In 1988/89, the club ceased to exist and in its place came Waterside FC which was the club feeder team.

In 1996, Falcons FC, which won the Banjul Nawetaan, was transformed to GPA FC. The team gained promotion from the 3rd division while coached by Ebou Faye, who also doubled up as player. He scored a brace of goals that secured the club's promotion to the 2nd division. He coached the team until it was on the threshold of gaining promotion but then left, and Kabba Ceesay took over as the coach. After two seasons, Modou Lamin Fofana Faraba, the caretaker coach, took over as the coach. He won the championship in 1998/99 season and FTI trophy.

In 2001, Demba Ramata took over for a season before Ebou Faye took over again for three seasons.
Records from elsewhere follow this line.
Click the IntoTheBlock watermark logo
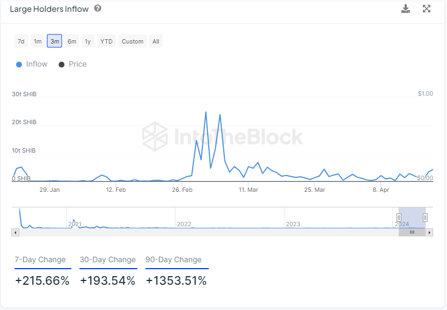Screen dimensions: 447x310 222,136
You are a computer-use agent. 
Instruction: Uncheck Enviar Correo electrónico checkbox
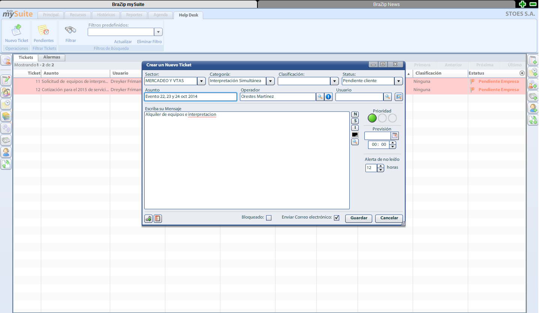click(337, 218)
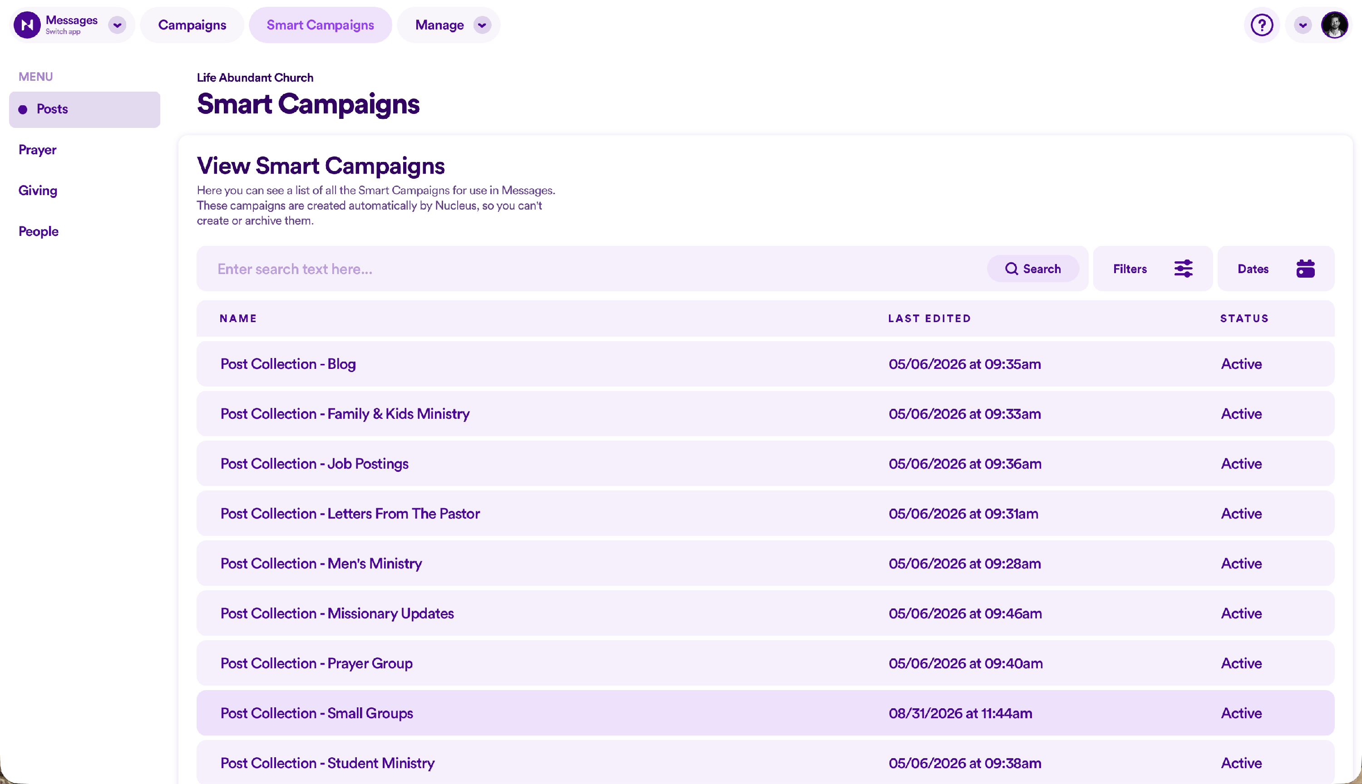Open People in the side menu

coord(38,232)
Alhaji Sarr, took over in the 2005/06 season and this period could be described as the golden period of the club as they won the league in his first year. They followed this with the Super Cup and FA Cup in his second season. Following their league win, the headed to the 2007 CAF Champions League and made their first continental win in a match against Ghana's Asante Kotoko, they headed to the first round and faced Nasarawa United from Nigeria, they made their recent continental win in the home match 2–1, they lost the away match 3–0 and were kicked out from further competition. On 4 December 2007, he left and Lukeh became coach until May 19, 2008, when he was sacked by the GFA and in July, Malamin Fofana became coach for the Ports Authority FC. Later in July, the GPA finished 11th place and was relegated from the First Division, they participated in the Second Division for 2009 and later returned into the GFA League First Division once more.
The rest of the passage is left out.